Guestimating Market Size

When I told my parents about my plan to make Bingo Card Creator my father was very skeptical.  “Patrick, you know I love you, but how many teachers are there that play bingo?”  You’ll likely have to answer a question similar to this for your own product idea.  Here’s how I would go about answering it (although not to Dad, at least until I have a paycheck in hand — he ran his own business for years too, and while he’s not interested in software he has a deep appreciation for results).

One method of estimating a market starts with identifying your minimum qualifying feature and winnowing from there.  Suppose for the sake of argument I sell only to teachers.  How many school teachers are there in the United States?  Hey, that sounds like a Microsoft interview question… but since I’ve got the luxury of thinking it over (and having access to Goooogle), I can come up with a much better answer than a number pulled out of my hindquarters.

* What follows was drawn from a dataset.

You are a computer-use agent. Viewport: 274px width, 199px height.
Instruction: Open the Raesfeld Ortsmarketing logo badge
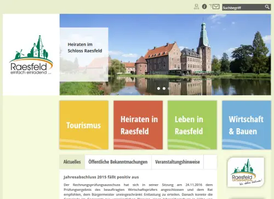[x=246, y=172]
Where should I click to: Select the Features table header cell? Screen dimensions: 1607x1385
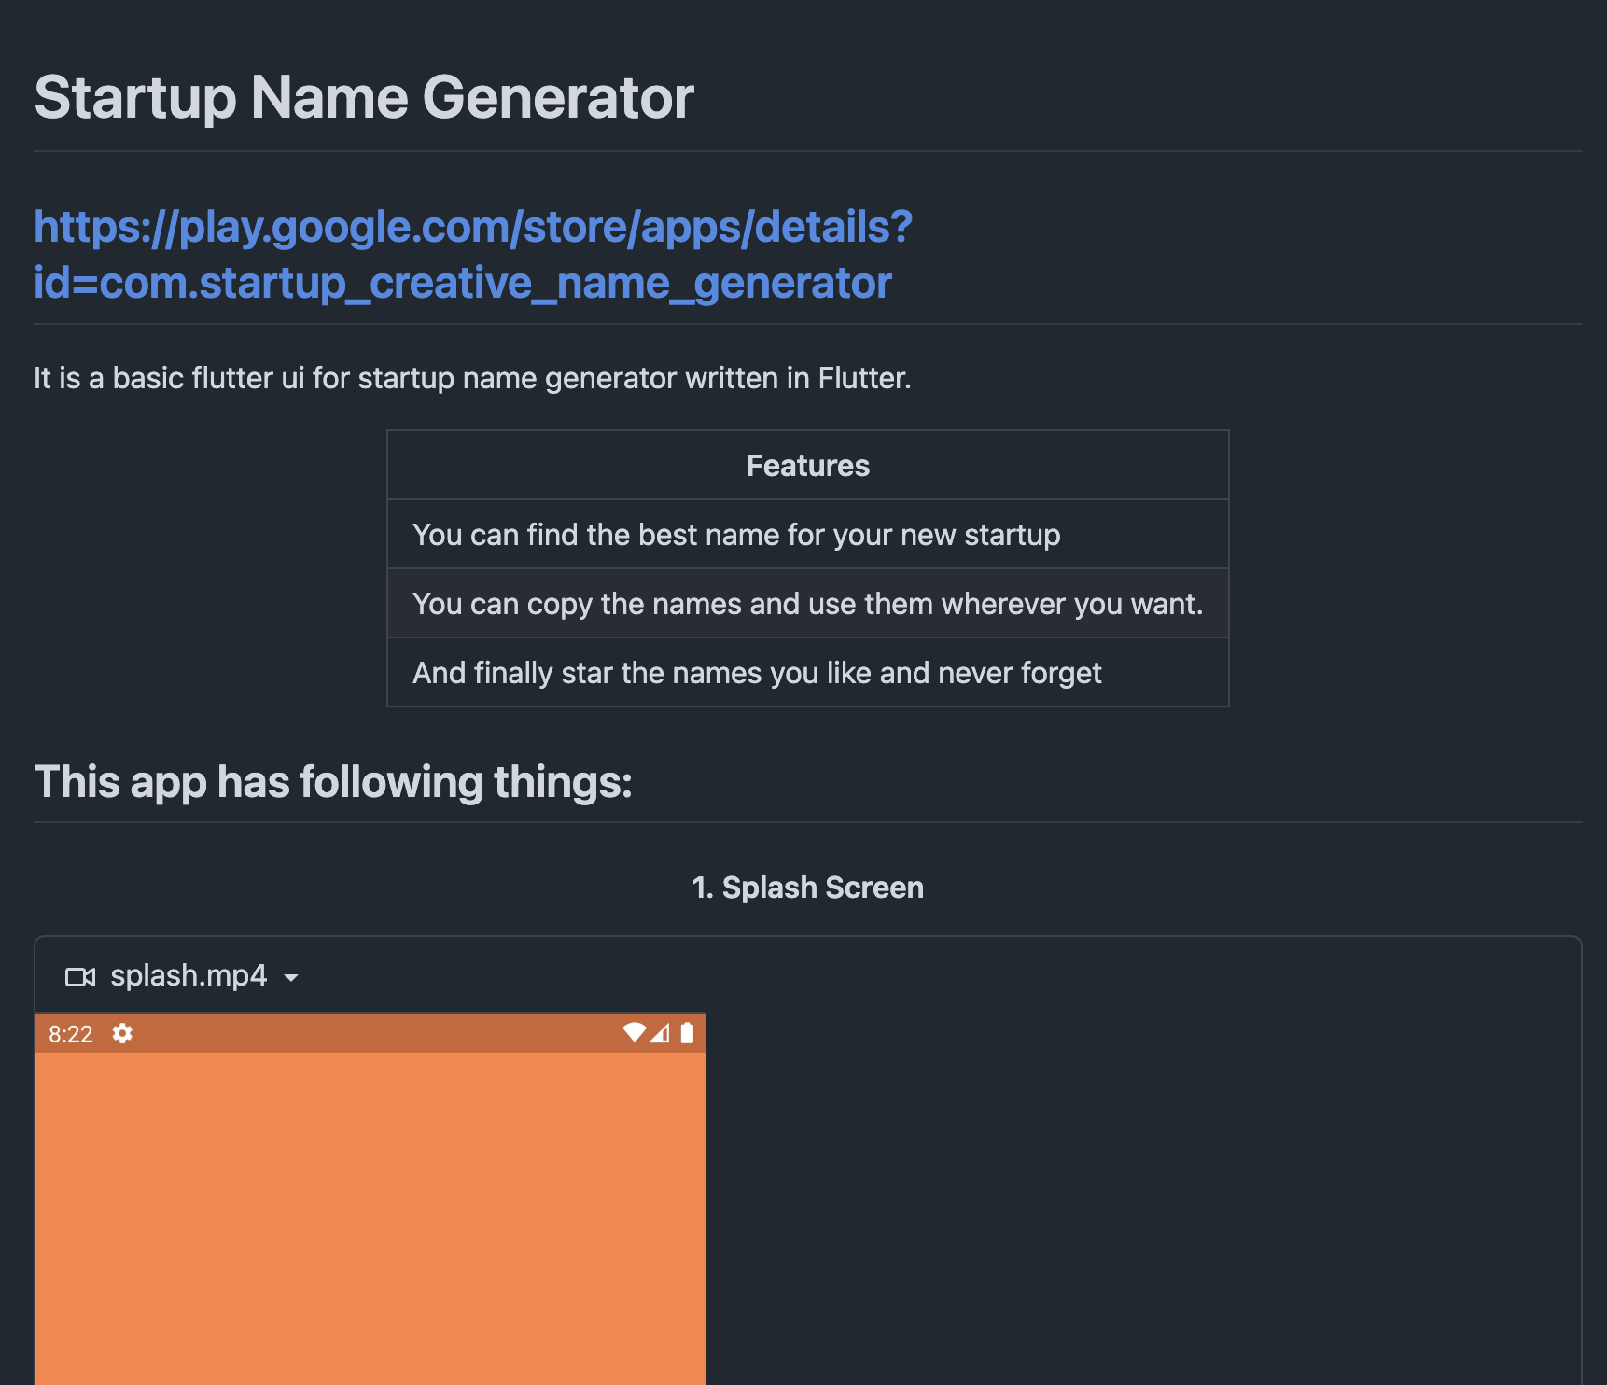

There are a few places that keep fairly accurate numbers of the number of teachers there are.  One obvious source is the Bureau of Labor Statistics.  There are 1,486,650 elementary school teachers in the United States.  Well, that was certainly easy.   So I’m going to sell 1.5 million copies?  No.

Now we winnow down from that 1.5 million.  First, how many of them play bingo?  I’ll be conservative and say thats no more than 10%.  (This is a number pulled out of my hindquarters).  We’re now down to 150k teachers.  Of this, how many are hooked up to the Internet and have access to a computer when they prepare for classes?  For a low-ball estimate, lets say 50%.  We now have 75k teachers who meet the minimum requirements for being interested in a bingo card creator.  75k sales, yaaaaay!

Not quite.  You see, there are free alternatives to buying bingo software or buying bingo cards, such as making them yourself or using my free competitors.  Free is probably good enough for most teachers — call it 60% that would never spend a penny on bingo software.  Of the remaining 40%, lets say half would theoretically like to spend the money but don’t have it in the budget and/or don’t have purchasing power at their school district or the will to spend their own cash.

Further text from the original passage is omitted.